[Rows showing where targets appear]
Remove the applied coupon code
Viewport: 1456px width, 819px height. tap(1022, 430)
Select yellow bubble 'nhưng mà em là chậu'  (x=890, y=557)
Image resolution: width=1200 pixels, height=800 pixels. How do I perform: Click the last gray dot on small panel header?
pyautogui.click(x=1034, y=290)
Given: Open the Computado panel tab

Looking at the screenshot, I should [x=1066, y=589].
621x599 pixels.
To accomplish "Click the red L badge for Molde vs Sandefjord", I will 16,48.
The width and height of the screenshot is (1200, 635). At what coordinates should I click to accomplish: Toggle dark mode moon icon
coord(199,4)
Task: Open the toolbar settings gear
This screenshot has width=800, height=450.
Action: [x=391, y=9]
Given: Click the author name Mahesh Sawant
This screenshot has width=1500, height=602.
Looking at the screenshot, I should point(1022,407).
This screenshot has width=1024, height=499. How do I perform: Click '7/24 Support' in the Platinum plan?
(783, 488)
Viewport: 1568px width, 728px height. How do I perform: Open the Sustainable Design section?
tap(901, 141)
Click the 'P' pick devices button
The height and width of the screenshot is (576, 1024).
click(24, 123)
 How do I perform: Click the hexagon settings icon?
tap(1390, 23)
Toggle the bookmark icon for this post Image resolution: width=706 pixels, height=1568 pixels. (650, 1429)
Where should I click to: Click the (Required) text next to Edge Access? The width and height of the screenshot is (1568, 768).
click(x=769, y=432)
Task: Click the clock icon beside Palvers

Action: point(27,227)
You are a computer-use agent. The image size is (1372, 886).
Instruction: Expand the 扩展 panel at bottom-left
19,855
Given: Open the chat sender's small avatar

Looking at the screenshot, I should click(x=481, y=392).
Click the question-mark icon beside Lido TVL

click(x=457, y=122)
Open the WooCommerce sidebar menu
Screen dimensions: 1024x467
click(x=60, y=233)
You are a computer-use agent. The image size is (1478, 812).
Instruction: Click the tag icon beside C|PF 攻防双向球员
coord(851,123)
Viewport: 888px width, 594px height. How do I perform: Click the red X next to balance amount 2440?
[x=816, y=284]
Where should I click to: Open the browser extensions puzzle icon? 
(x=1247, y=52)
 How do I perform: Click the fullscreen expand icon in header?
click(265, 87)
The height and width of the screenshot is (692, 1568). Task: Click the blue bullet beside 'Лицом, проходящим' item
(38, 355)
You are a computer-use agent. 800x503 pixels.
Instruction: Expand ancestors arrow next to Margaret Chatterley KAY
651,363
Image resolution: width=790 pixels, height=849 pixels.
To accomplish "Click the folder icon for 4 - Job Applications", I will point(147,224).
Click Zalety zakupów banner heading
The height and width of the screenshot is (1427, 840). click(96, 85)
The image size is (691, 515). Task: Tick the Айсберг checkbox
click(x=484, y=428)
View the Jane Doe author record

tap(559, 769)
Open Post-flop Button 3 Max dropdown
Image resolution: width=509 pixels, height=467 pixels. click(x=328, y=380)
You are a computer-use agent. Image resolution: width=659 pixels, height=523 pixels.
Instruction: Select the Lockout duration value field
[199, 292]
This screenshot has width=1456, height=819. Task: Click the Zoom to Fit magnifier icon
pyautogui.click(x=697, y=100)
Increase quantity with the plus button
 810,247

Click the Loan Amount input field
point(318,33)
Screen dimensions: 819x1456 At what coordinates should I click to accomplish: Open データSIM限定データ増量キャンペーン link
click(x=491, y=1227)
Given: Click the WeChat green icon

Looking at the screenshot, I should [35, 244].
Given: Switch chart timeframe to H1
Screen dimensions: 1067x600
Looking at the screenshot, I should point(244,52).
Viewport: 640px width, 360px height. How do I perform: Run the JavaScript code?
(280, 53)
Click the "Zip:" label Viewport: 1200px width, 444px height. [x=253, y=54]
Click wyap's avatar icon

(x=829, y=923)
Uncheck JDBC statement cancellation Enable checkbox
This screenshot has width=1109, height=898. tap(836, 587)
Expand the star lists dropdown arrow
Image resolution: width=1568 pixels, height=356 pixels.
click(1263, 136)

## Your objective:
Copy these lines word for word.

## Output of the exercise:
Remove the applied coupon code
Viewport: 1456px width, 819px height. tap(1022, 430)
Select yellow bubble 'nhưng mà em là chậu'  (x=890, y=557)
Image resolution: width=1200 pixels, height=800 pixels. How do I perform: Click the last gray dot on small panel header?
pyautogui.click(x=1034, y=290)
Given: Open the Computado panel tab

Looking at the screenshot, I should [x=1066, y=589].
621x599 pixels.
To accomplish "Click the red L badge for Molde vs Sandefjord", I will 16,48.
The width and height of the screenshot is (1200, 635). At what coordinates should I click to accomplish: Toggle dark mode moon icon
coord(199,4)
Task: Open the toolbar settings gear
This screenshot has width=800, height=450.
Action: [x=391, y=9]
Given: Click the author name Mahesh Sawant
This screenshot has width=1500, height=602.
Looking at the screenshot, I should point(1022,407).
This screenshot has width=1024, height=499. How do I perform: Click '7/24 Support' in the Platinum plan?
(783, 488)
Viewport: 1568px width, 728px height. How do I perform: Open the Sustainable Design section?
tap(901, 141)
Click the 'P' pick devices button
The height and width of the screenshot is (576, 1024).
click(24, 123)
 How do I perform: Click the hexagon settings icon?
tap(1390, 23)
Toggle the bookmark icon for this post Image resolution: width=706 pixels, height=1568 pixels. (650, 1429)
Where should I click to: Click the (Required) text next to Edge Access? The width and height of the screenshot is (1568, 768).
click(x=769, y=432)
Task: Click the clock icon beside Palvers

Action: point(27,227)
You are a computer-use agent. The image size is (1372, 886).
Instruction: Expand the 扩展 panel at bottom-left
19,855
Given: Open the chat sender's small avatar

Looking at the screenshot, I should click(x=481, y=392).
Click the question-mark icon beside Lido TVL

click(x=457, y=122)
Open the WooCommerce sidebar menu
Screen dimensions: 1024x467
click(x=60, y=233)
You are a computer-use agent. The image size is (1478, 812).
Instruction: Click the tag icon beside C|PF 攻防双向球员
coord(851,123)
Viewport: 888px width, 594px height. How do I perform: Click the red X next to balance amount 2440?
[x=816, y=284]
Where should I click to: Open the browser extensions puzzle icon? 
(x=1247, y=52)
 How do I perform: Click the fullscreen expand icon in header?
click(265, 87)
The height and width of the screenshot is (692, 1568). Task: Click the blue bullet beside 'Лицом, проходящим' item
(38, 355)
You are a computer-use agent. 800x503 pixels.
Instruction: Expand ancestors arrow next to Margaret Chatterley KAY
651,363
Image resolution: width=790 pixels, height=849 pixels.
To accomplish "Click the folder icon for 4 - Job Applications", I will point(147,224).
Click Zalety zakupów banner heading
The height and width of the screenshot is (1427, 840). click(96, 85)
The image size is (691, 515). Task: Tick the Айсберг checkbox
click(x=484, y=428)
View the Jane Doe author record

tap(559, 769)
Open Post-flop Button 3 Max dropdown
Image resolution: width=509 pixels, height=467 pixels. click(x=328, y=380)
You are a computer-use agent. Image resolution: width=659 pixels, height=523 pixels.
Instruction: Select the Lockout duration value field
[199, 292]
This screenshot has width=1456, height=819. Task: Click the Zoom to Fit magnifier icon
pyautogui.click(x=697, y=100)
Increase quantity with the plus button
 810,247

Click the Loan Amount input field
point(318,33)
Screen dimensions: 819x1456 At what coordinates should I click to accomplish: Open データSIM限定データ増量キャンペーン link
click(x=491, y=1227)
Given: Click the WeChat green icon

Looking at the screenshot, I should [35, 244].
Given: Switch chart timeframe to H1
Screen dimensions: 1067x600
Looking at the screenshot, I should point(244,52).
Viewport: 640px width, 360px height. How do I perform: Run the JavaScript code?
(280, 53)
Click the "Zip:" label Viewport: 1200px width, 444px height. [x=253, y=54]
Click wyap's avatar icon

(x=829, y=923)
Uncheck JDBC statement cancellation Enable checkbox
This screenshot has width=1109, height=898. tap(836, 587)
Expand the star lists dropdown arrow
Image resolution: width=1568 pixels, height=356 pixels.
click(1263, 136)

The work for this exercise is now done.